Problem to solve
Reproduce verbatim everything from the line containing "At what (x,y)" down to the line containing "Looking at the", omitting the pictures from your answer.

Data extract
● ● ● ● ● ● ●
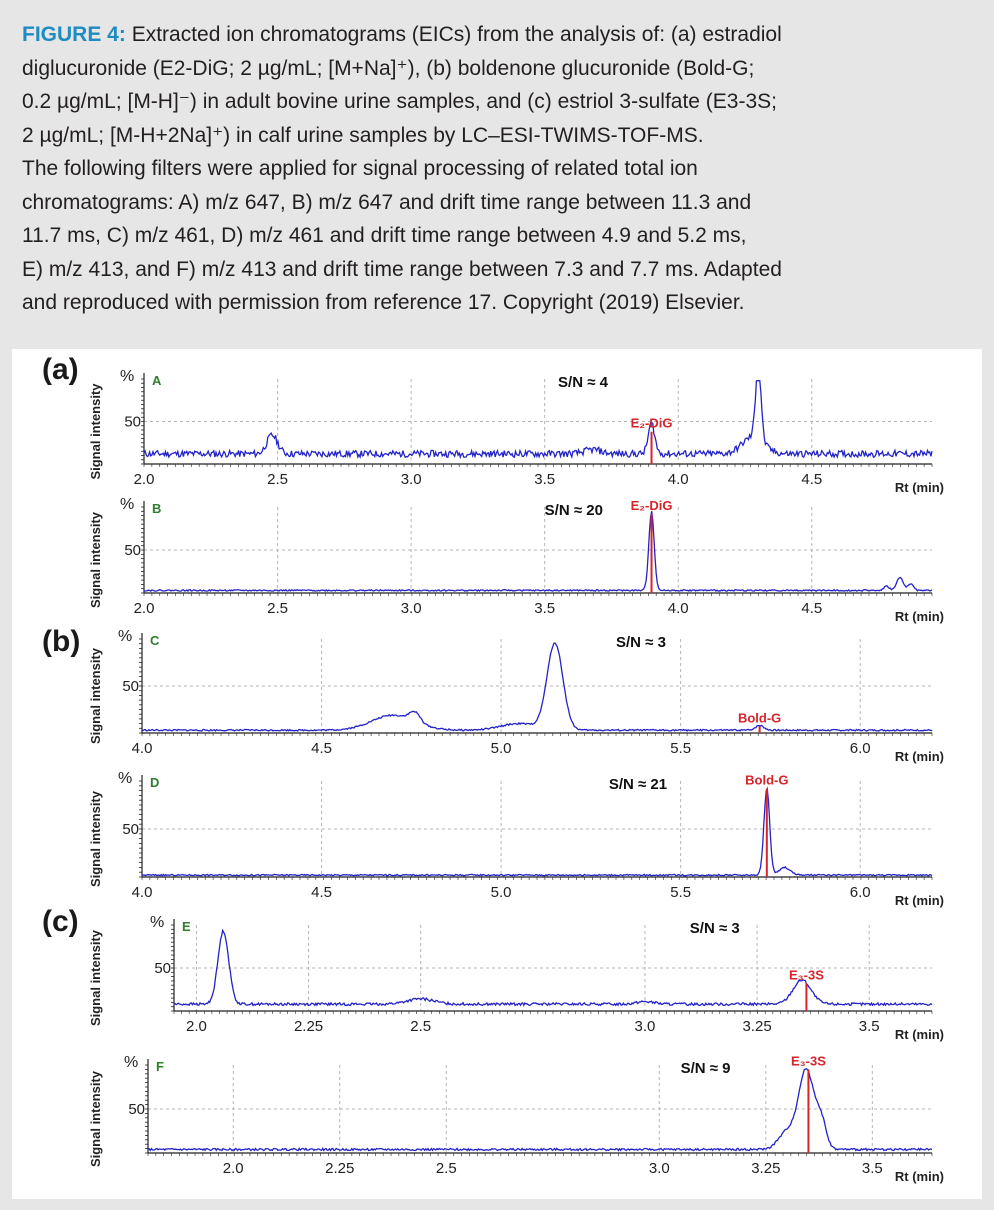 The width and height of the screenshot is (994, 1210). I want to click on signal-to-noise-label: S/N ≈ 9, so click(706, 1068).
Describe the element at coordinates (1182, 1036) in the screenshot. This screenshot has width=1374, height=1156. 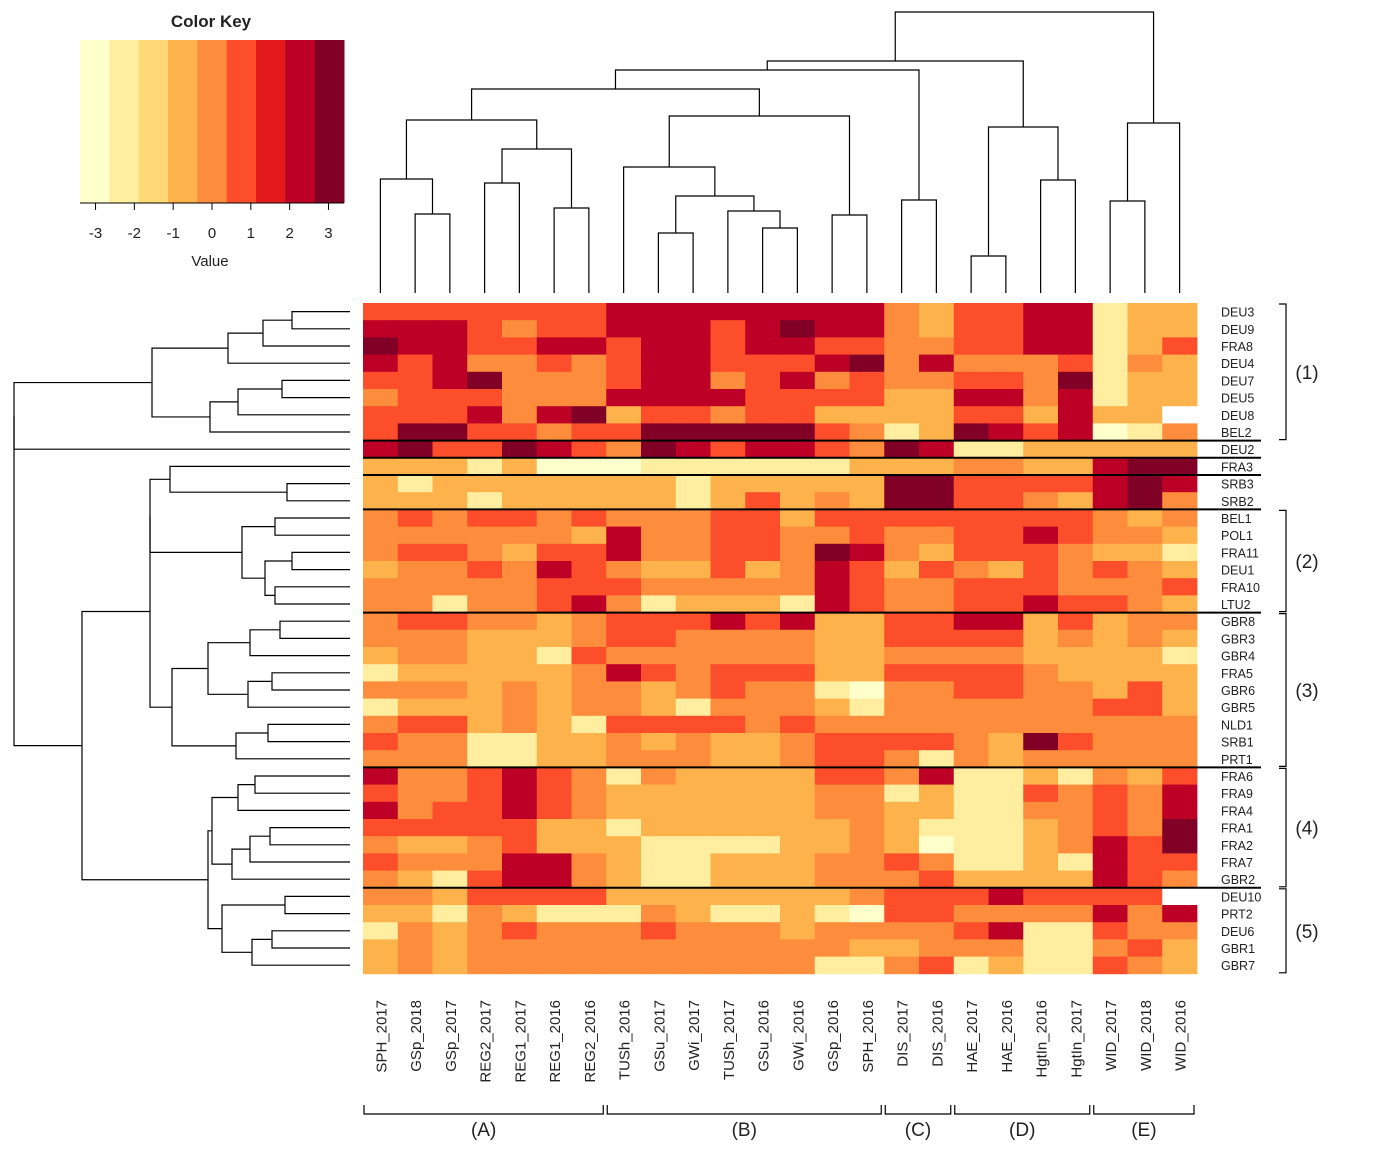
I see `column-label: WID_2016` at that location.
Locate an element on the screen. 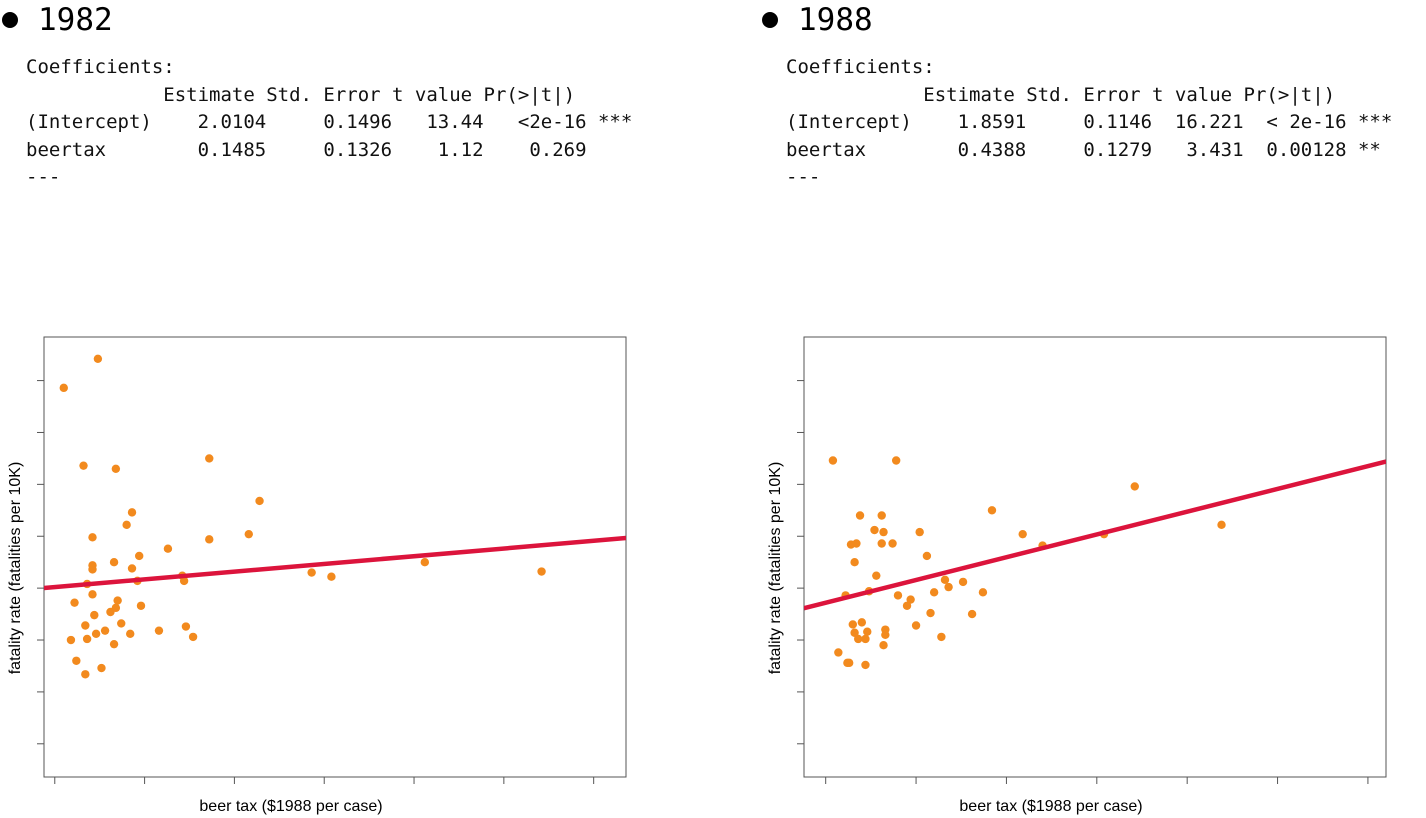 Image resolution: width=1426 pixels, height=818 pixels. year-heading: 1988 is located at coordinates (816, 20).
● ● ● ● ● ● ●
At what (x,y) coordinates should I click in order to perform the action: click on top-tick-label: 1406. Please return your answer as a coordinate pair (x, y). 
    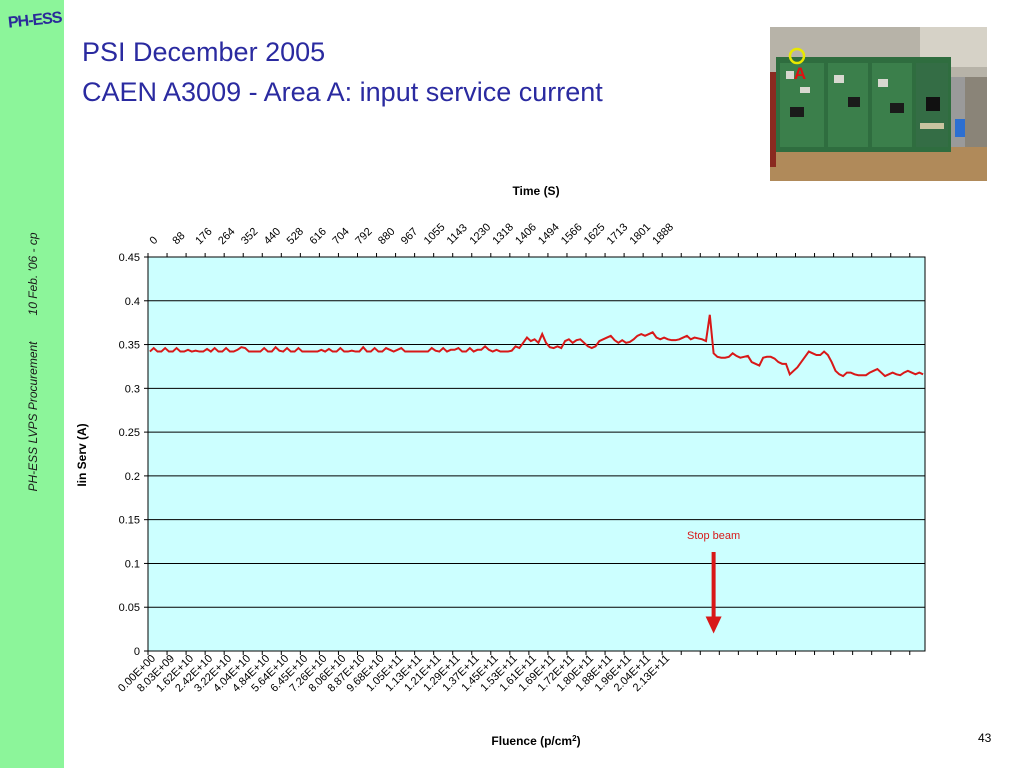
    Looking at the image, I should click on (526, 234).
● ● ● ● ● ● ●
Solution to this task
At what (x,y) coordinates should I click in order to perform the action: click on top-tick-label: 1406. Please return your answer as a coordinate pair (x, y). 
    Looking at the image, I should click on (526, 234).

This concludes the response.